Figure 9.2 The Standard Model of Speech Production
We have already seen (in Chapter 3) that morphemes are the smallest units of meaning. A word can be made up on one or more morphemes. Speech errors involving morphemes effect the lemma level or the wordform level (Dell, 1986) as in:
- “how many pies does it take to make an apple?” (Garrett, 1988)
- “so the apple has less trees” (Garrett, 2001)
- “I’d hear one if I knew it” (Garrett, 1980)
- “… slicely thinned” (Stemberger, 1985)
In the first, we see that the morpheme that indicates the plural number has remained in place while the morpheme for ‘apple’ and ‘pie’ exchanged. This is also seen in the last example. This suggests that the exchange occurred after the parameters for number were set indicating that lemmas can switch independent of their morphological and phonological representations (which occur further down in speech production).
While speech production models differ in their organisation and storage of segments, we will assume thay segments have to be retrieved at some level of speech production. Between 60-90% of all speech errors tend to involve segments (Boomer & Laver, 1968; Fromkin, 1971; Nooteboom, 1969; Shattuck-Hufnagel, 1983).
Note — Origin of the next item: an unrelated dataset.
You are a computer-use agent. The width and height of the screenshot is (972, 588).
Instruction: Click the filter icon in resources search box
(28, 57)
However, 10-30% of all speech errors also involve segment sequences (Stemberger, 1983; Shattuck-Hufnagel, 1983). Reaction time experiments have also been employed to justify this level. Roeloffs (1999) asked participants to learn a set of word pairs followed by the first word in the pair being presented as a prompt to produce the second word. These test blocks were presented as either homogeneous or heterogenous phonological forms. In the homogenous blocks there were shared onsets or the segments differed only in voicing. In the heterogenous blocks the initial segments contrasted in voicing and place of articulation. He found that there were priming effects in homogenous blocks when the targets shared an initial segment but not when all but one feature was shared suggesting that whole phonological segments are represented at some level rather than distinctive features.
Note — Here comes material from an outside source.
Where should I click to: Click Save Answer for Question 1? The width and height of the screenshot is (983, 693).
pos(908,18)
The segmental level we just discussed is based on phonemes. The standard understanding of speech is that there must be a phonetic level that represents the actual articulated speech as opposed to the stored representations of sound. We have already discussed this in Chapter 2 and will expand here. For example, in English, there are two realizations of unvoiced stops. One form is unaspirated /p/, /k/, and /t/ and the other is aspirated [ph], [kh], and [th]. This can be seen in the words pit [phɪt] and lip [lɪp] where syllable-initial stops are aspirated as a rule. The pronunciation of pit as *[pɪt] doesn’t change the meaning but will sound odd to a native speaker. This shows that /p/ has one phonemic value but two phonetic values: [p] and [ph]. This can be understood as going from an abstract level to a concrete level developing as speech production occurs. Having familiarized ourselves with the basic levels of speech production, we can now go on to see how they are realized in actual speech production models.